Friday, February 1, 2019

Director John Ford at 125

John Ford
I’ve loved movies from as far back as I can remember, and my favorites growing up were filled with action and adventure.  When as a young adult I finally began paying attention to directors, I discovered that many of the films I admired most were made by John Ford.  Today is his 125th birthday.

Ford was a prolific director, even by the higher-output standards of his time, and he had astonishing breadth in subject matter.  He won four Academy Awards for Best Director, more than anyone else.  But although those four films were all non-westerns, Ford is best known today for his magnificent Westerns.  

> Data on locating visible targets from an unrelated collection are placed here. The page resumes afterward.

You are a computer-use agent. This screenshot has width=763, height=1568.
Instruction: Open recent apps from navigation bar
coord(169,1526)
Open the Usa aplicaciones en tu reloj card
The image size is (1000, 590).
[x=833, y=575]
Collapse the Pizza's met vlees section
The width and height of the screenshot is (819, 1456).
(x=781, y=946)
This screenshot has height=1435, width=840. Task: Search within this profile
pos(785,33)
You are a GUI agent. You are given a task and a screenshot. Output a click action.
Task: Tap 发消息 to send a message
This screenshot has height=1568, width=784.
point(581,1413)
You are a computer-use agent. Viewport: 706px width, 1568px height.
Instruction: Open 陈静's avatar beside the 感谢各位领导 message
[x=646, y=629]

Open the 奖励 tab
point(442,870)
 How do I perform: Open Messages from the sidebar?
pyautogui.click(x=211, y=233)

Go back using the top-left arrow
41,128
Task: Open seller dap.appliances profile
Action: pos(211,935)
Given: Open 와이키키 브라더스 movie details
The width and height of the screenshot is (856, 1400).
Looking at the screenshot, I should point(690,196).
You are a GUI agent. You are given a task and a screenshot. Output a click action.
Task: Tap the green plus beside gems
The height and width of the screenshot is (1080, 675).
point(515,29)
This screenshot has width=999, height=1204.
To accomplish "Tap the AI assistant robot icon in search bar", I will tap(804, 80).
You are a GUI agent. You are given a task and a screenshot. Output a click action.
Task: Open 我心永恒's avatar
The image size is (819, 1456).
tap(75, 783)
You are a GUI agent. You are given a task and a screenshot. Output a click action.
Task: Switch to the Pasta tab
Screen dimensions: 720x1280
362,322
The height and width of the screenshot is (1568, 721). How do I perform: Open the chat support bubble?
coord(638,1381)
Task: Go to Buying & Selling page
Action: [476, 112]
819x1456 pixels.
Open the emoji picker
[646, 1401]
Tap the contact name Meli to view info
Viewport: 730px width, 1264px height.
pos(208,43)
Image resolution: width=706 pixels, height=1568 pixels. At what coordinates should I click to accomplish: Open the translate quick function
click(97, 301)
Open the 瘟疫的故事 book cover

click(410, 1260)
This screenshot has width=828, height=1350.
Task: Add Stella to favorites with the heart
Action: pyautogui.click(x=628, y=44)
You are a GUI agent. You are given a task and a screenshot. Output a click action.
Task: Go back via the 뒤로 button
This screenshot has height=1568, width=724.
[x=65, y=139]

Harry Carey Sr, Ward Bond, Victor McLaglen, Henry Fonda (in his early days), and especially John Wayne, whom Ford made a star in his 1939 film Stagecoach, are just some of the actors particularly associated with Ford.  In fact, he cast in supporting roles a large group of regulars that became known as the Ford Stock Company.

Ford was admired for his genius, both in narrative and in technique.  But he was a gruff, often-unpleasant man, and at times mean and vindictive – especially when drunk.  Given his personality, Ford had a poor and unsatisfying family life, but in his films he seems almost obsessed with the rituals of community and domestic life.  Many of his best films center on family – some of his earlier ones, like Grapes of Wrath and How Green Was My Valley, can seem overly-sentimental and mannered today, but some that came later are personal favorites – The Quiet Man and Donovan’s Reef.  Other non-Westerns that I particularly enjoy include What Price Glory, The Horse Soldiers, Drums Along the Mohawk, and The Last Hurrah.

Ford's Westerns stand out, many of them filmed in Monument Valley (which he put on the map).  Stagecoach, She Wore a Yellow Ribbon, and The Man Who Shot Liberty Valance are particularly noteworthy favorites.  And then there’s his masterpiece, The Searchers, which many film buffs consider perhaps the greatest Western and one of the best films ever made. 

There are certainly other directors who have made many great films; for me Billy Wilder particularly stands out in this regard.  But Ford had an extra dimension, a thread, in his films that is hard to identify or describe, but it’s there.  Once, as the story goes, Orson Welles, certainly no slouch himself as a filmmaker, was asked to name the directors he most admired, and he replied: "I like the old masters, by which I mean John Ford, John Ford, and John Ford."